- _What you need to do_: Below are the records; extract from them the line containing "Click the Undo arrow in top toolbar" to the line containing "432x247 pixels.", both lines included, exactly and with no pictures.

- _Provided data_:
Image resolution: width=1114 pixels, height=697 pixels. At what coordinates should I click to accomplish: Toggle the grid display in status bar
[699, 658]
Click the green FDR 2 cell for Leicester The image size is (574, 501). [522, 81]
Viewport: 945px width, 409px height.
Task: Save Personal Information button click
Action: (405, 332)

---

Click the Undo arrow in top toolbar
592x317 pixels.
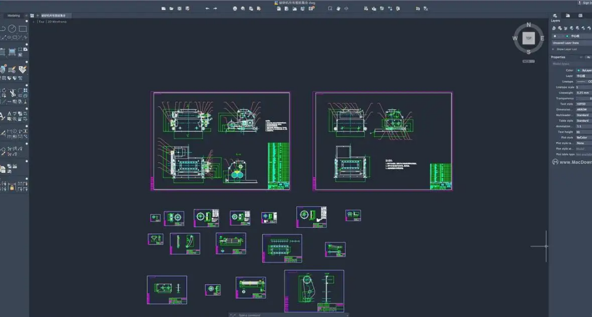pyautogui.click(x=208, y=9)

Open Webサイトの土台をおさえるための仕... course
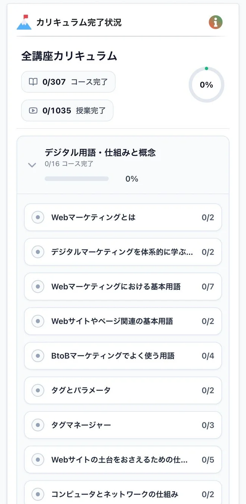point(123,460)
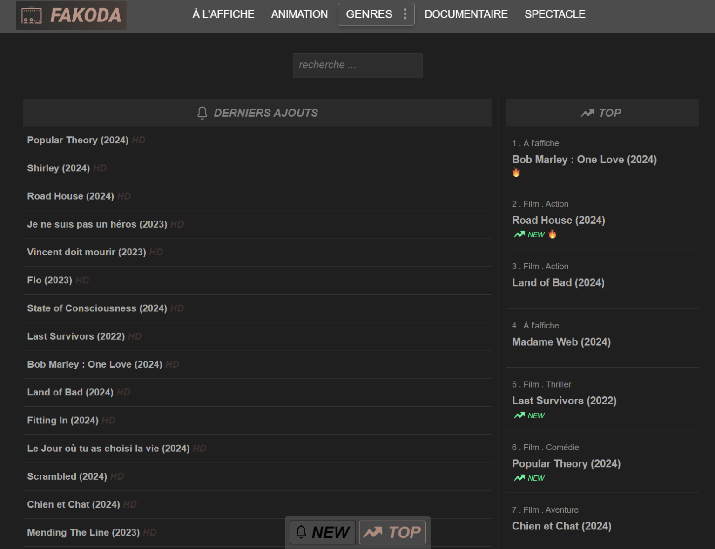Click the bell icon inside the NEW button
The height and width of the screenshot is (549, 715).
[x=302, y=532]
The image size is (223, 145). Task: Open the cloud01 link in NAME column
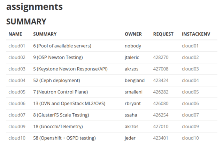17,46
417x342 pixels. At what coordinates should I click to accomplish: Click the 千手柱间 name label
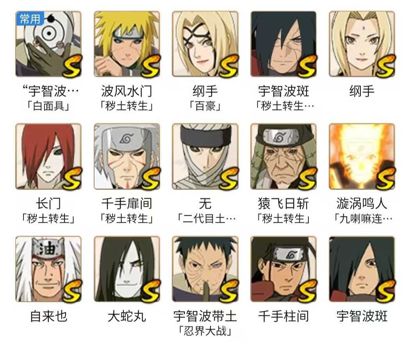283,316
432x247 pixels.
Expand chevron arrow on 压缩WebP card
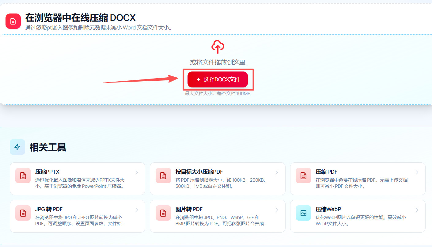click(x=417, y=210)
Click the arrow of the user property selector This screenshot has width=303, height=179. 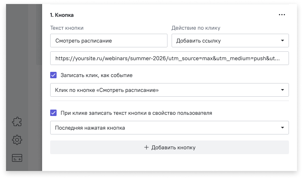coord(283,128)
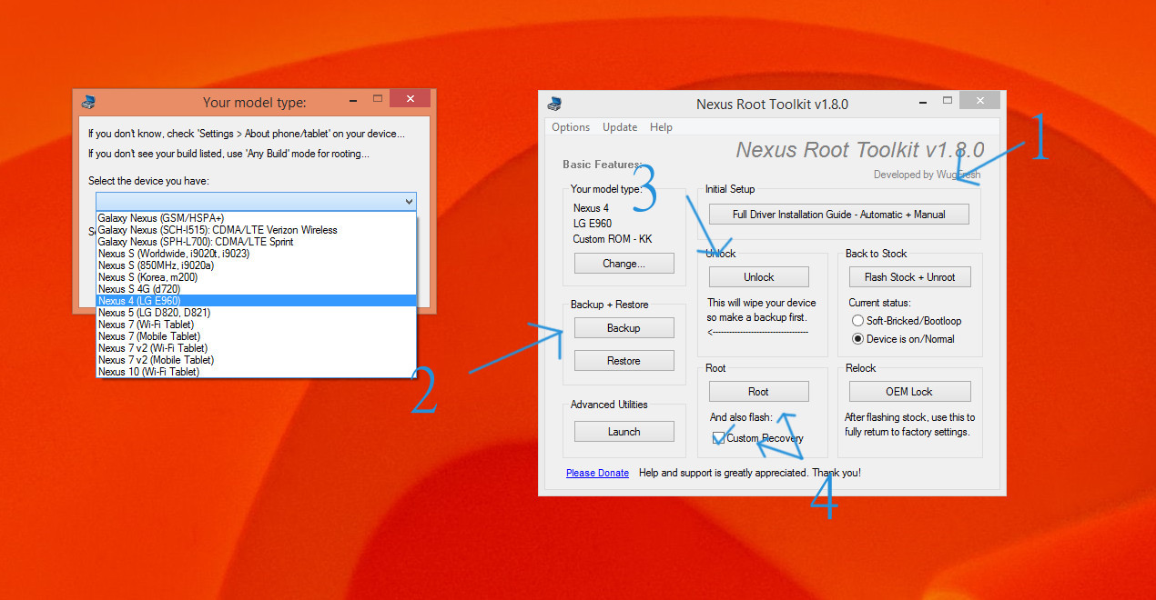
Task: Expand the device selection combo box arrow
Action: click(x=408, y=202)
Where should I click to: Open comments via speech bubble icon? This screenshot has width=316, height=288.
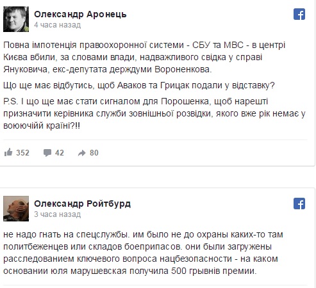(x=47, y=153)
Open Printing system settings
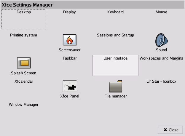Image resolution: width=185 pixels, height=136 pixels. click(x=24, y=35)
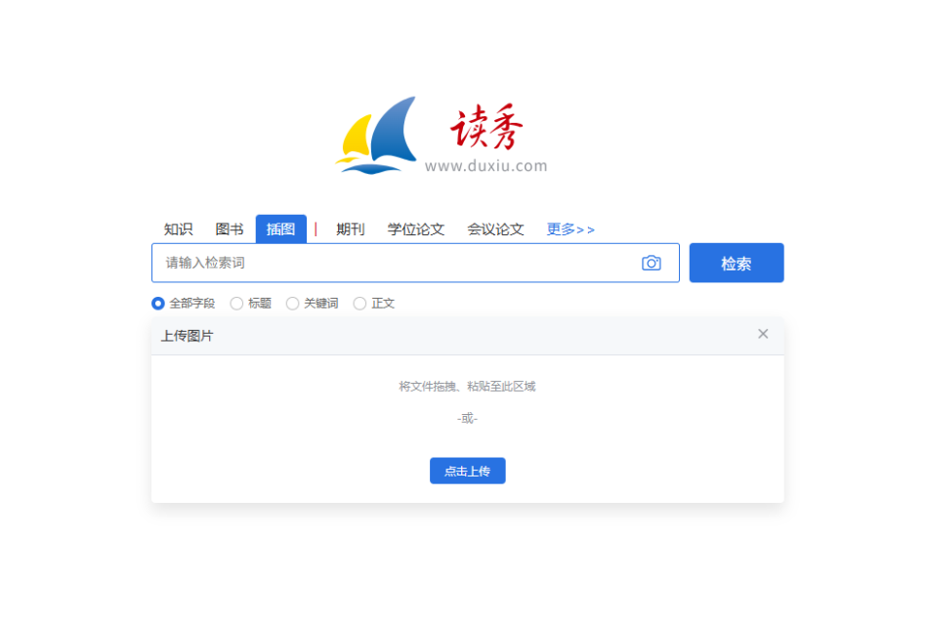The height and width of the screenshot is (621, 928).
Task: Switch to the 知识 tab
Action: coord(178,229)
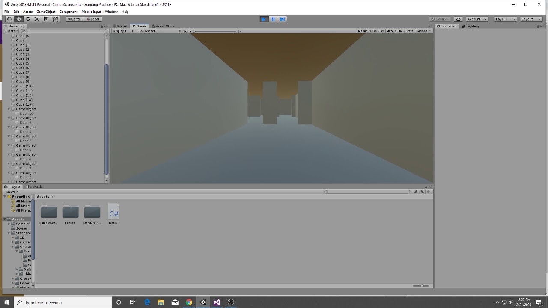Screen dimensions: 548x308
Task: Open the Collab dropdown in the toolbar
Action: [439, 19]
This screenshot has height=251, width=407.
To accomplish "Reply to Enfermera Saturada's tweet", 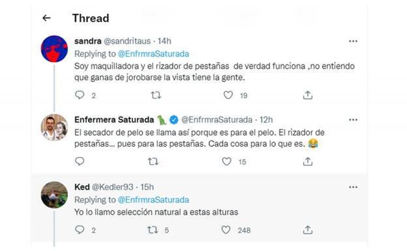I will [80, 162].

- _Output of the exercise_:
Click the Undo arrow in top toolbar
592x317 pixels.
pyautogui.click(x=208, y=9)

Open Webサイトの土台をおさえるための仕... course
point(123,460)
Click the bell icon inside the NEW button
The height and width of the screenshot is (549, 715).
[x=302, y=532]
The image size is (223, 145). Task: Open the cloud01 link in NAME column
17,46
417x342 pixels. At what coordinates should I click to accomplish: Click the 千手柱间 name label
283,316
432x247 pixels.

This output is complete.